Cells differentiate when transcription factors bind accessible cis-regulatory elements to establish specific gene expression programs. In differentiating embryonic stem cells, chromatin at lineage-restricted genes becomes sequentially accessible, probably by means of ‘pioneer’ transcription factor activity, but tissues may use other strategies in vivo. Lateral inhibition is a pervasive process in which one cell forces a different identity on its neighbours, and it is unclear how chromatin in equipotent progenitors undergoing lateral inhibition quickly enables distinct, transiently reversible cell fates. Here we report the chromatin and transcriptional underpinnings of differentiation in mouse small intestine crypts, where notch signalling mediates lateral inhibition to assign progenitor cells into absorptive or secretory lineages.
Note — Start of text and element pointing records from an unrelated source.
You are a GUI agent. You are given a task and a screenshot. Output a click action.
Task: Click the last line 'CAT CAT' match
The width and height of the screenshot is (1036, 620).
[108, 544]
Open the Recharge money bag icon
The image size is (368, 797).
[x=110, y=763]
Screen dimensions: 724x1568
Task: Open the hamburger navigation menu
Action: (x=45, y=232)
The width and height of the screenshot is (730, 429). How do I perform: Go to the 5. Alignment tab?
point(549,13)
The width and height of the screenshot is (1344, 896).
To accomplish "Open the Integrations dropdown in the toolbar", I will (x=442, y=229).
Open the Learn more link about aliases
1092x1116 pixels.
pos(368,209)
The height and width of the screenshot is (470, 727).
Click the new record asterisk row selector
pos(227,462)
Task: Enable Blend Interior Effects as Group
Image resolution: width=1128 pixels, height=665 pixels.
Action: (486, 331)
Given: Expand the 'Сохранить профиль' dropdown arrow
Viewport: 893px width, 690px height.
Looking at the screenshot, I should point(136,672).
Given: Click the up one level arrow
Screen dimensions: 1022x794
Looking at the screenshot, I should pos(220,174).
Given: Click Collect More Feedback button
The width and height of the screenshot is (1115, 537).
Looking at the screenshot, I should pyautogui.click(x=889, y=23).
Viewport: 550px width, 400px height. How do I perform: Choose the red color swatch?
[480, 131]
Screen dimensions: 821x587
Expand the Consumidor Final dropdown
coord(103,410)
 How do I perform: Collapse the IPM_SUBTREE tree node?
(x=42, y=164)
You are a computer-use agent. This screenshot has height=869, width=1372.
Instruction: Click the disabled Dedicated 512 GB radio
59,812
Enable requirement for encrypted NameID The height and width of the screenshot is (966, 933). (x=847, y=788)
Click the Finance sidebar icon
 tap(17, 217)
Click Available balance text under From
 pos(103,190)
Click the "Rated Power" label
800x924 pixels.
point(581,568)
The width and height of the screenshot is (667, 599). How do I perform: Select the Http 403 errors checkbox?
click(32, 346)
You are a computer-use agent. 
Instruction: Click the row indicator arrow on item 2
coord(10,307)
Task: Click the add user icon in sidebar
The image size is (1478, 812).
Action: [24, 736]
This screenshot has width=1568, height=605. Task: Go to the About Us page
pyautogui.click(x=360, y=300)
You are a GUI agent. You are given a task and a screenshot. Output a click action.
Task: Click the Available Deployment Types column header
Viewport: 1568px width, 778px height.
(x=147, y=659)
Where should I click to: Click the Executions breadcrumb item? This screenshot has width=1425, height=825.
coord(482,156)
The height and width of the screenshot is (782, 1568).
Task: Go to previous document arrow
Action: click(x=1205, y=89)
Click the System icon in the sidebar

Transcript profiles in isolated LGR5+ intestinal stem cells and secretory and absorptive progenitors indicated that each cell population was distinct and the progenitors specified. Nevertheless, secretory and absorptive progenitors showed comparable levels of H3K4me2 and H3K27ac histone marks and DNase I hypersensitivity—signifying accessible, permissive chromatin—at most of the same cis-elements. Enhancers acting uniquely in progenitors were well demarcated in LGR5+ intestinal stem cells, revealing early priming of chromatin for divergent transcriptional programs, and retained active marks well after lineages were specified. On this chromatin background, ATOH1, a secretory-specific transcription factor, controls lateral inhibition through delta-like notch ligand genes and also drives the expression of numerous secretory lineage genes. Depletion of ATOH1 from specified secretory cells converted them into functional enterocytes, indicating prolonged responsiveness of marked enhancers to the presence or absence of a key transcription factor. Thus, lateral inhibition and intestinal crypt lineage plasticity involve interaction of a lineage-restricted transcription factor with broadly permissive chromatin established in multipotent stem cells.